Some­body dial 999 – the Mer­cury needs an am­bu­lance

The Irish Times - Friday - The Ticket - - Opinion -

The only in­ter­est­ing thing about Klax­ons is that their name comes from the Greek word mean­ing “to shriek”. The band were do­ing plenty of that when their Myths of the Near Fu­ture album un­de­servedly won the Mer­cury Mu­sic Prize Tues­day night by hood­wink­ing the piss-poor judges with their cliched and deriva­tive “nu-rave” mu­sic. Put bluntly, the band only have one song.

It is a very good song ( Golden Skans), but the album it­self just doesn’t hold up. How richly ironic that the Mer­cury panel– which is al­ways blab­bing on about “the supremacy of the album, not just one or two ra­dio-friendly hits” – gave the prize to a sin­gles band which doesn’t even have two ra­dio-friendly hits.

You can’t help feel­ing the judges gave this award not to the band but to a “I be­lieve nu-rave is fright­fully pop­u­lar with the young peo­ple” be­lief. But then we are talk­ing about a judg­ing panel which one year gave the award to MPeo­ple over Blur, Pulp, The Prodigy and the god­like Paul Weller. An­other year they gave it to Roni Size over Ra­dio­head’s OK Com­puter, which is one of the best al­bums of, oh, the last three decades. An­other year they gave the prize to Gomez, those gorm­less and wan fools, over two of the most con­sis­tently fas­ci­nat­ing and en­gag­ing UK bands of the present era: Mas­sive At­tack and Asian Dub Foun­da­tion.

To fur­ther ir­ri­tate, Klax­ons lead singer Jamie Reynolds had the gall to pro­claim that he knew his band were go­ing to win over Amy Wine­house be­cause “she made a retro record and we’ve made the most for­ward-think­ing record”. This from a man who nos­tal­gi­cally gives out glow­sticks to mem­bers of the au­di­ence and proudly uses the word “rave” to de­scribe his band’s sound.

OK, maybe I did lose a tidy sum with Lad­brokes on Bat For Lashes not win­ning, but I’m not a soli­tary narky voice here. You’ll have to trust me that I’ve just made a ran­dom choice in pick­ing one UK pa­per re­view of Myths of the Near Fu­ture. That pa­per is the Guardian, whose reviewer gave Klax­ons one star out of five and wrote: “For the most part, the album is a mess of clumsy beats that never settle into a groove, lurch­ing shout-along chants more suited to the foot­ball sta­dium than the dance-floor and un­pleas­ant-sound­ing, over­driven bass.
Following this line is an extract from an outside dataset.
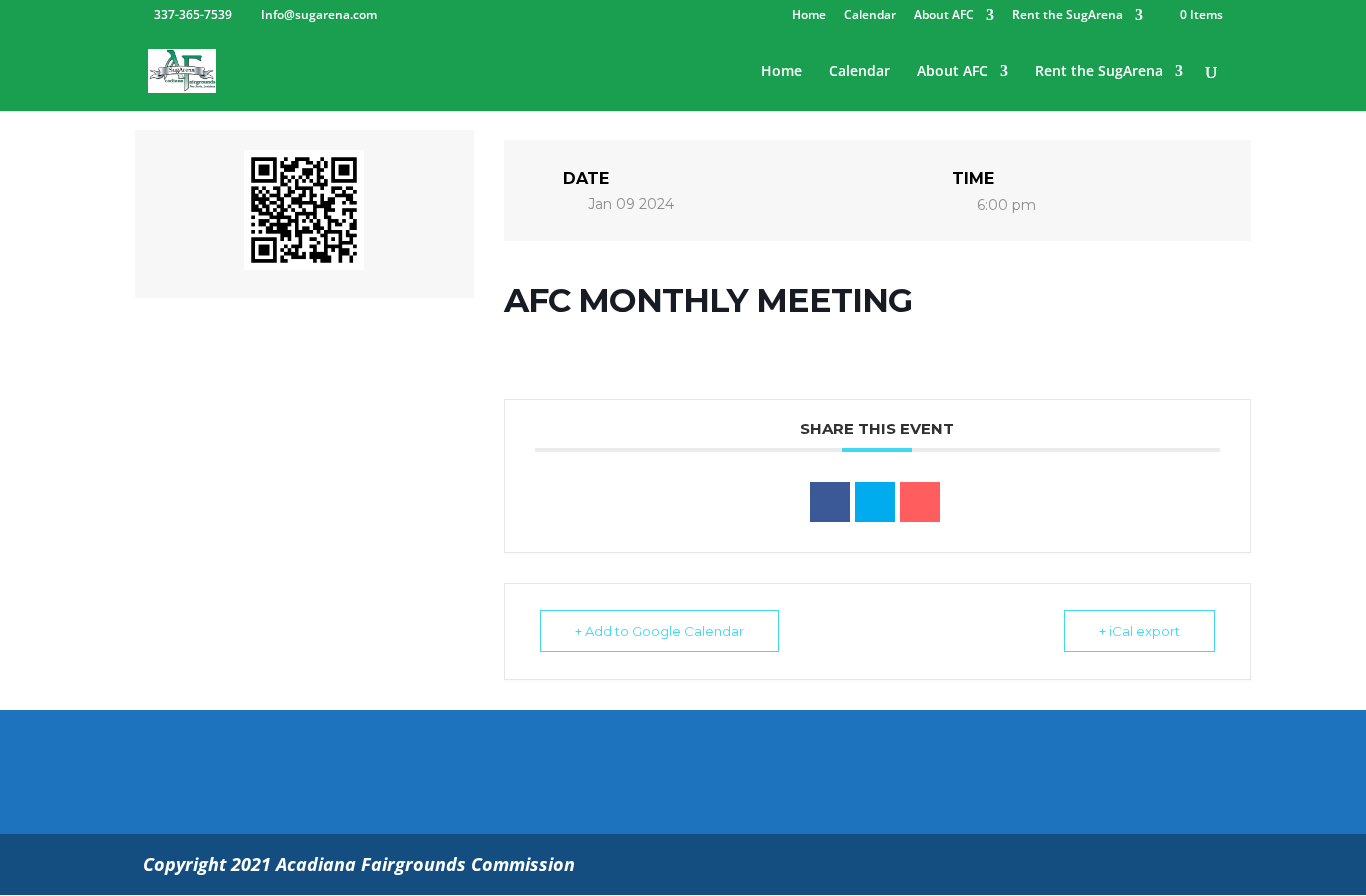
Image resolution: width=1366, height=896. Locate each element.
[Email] (920, 502)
The songs de­scend the same chords re­peat­edly and pon­der­ously, as if the band were fall­ing down the same flight of stairs over and over again.

“Most un­for­giv­ably, there’s the ap­palling pro­duc­tion . . . [the band are] indie chancers and try­ing to pass this ropey stuff off as a dance re­vival is in­sult­ing and point­less.”

Any other of the 12 short­listed acts would have made a more wor­thy win­ner (ex­cept for Basquiat Strings, who give me a mi­graine). Bat For Lashes should have won for the sim­ple rea­son that her in­ven­tive mu­sic de­serves a far wider au­di­ence. Good old Amy Wine­house picked her­self up to sing the lovely Love Is a Los­ing Game on the night – and mu­si­cally, there’s more stuff go­ing on in one of her mid­dleeights than on the en­tire Klax­ons album ( Golden Skans ex­cepted).

The best album on the short­list was by Jamie T, an ur­ban word­smith who has right­fully earned him­self com­par­isons to Joe Strum­mer and Billy Bragg. Yet his per­ceived (but ut­terly er­ro­neous) com­par­i­son to Mike Skin­ner was al­ways go­ing to pre­vent Jamie T from win­ning.

Apart from Klax­ons them­selves, the only happy peo­ple at Lon­don’s Grosvenor Ho­tel last Tues­day were the book­ies, with the bloke from Lad­brokes say­ing: “We were pleased to get Bat For Lashes beaten – that would have been the worst re­sult for us. The Klax­ons win was a shock.”

And ex­cuse the high-mind­ed­ness, but what­ever about shock, it’s also an af­front to mu­si­cal sen­si­bil­i­ties. The Mer­cury Mu­sic Awards will be broad­cast tonight on BBC2 at 11.35pm.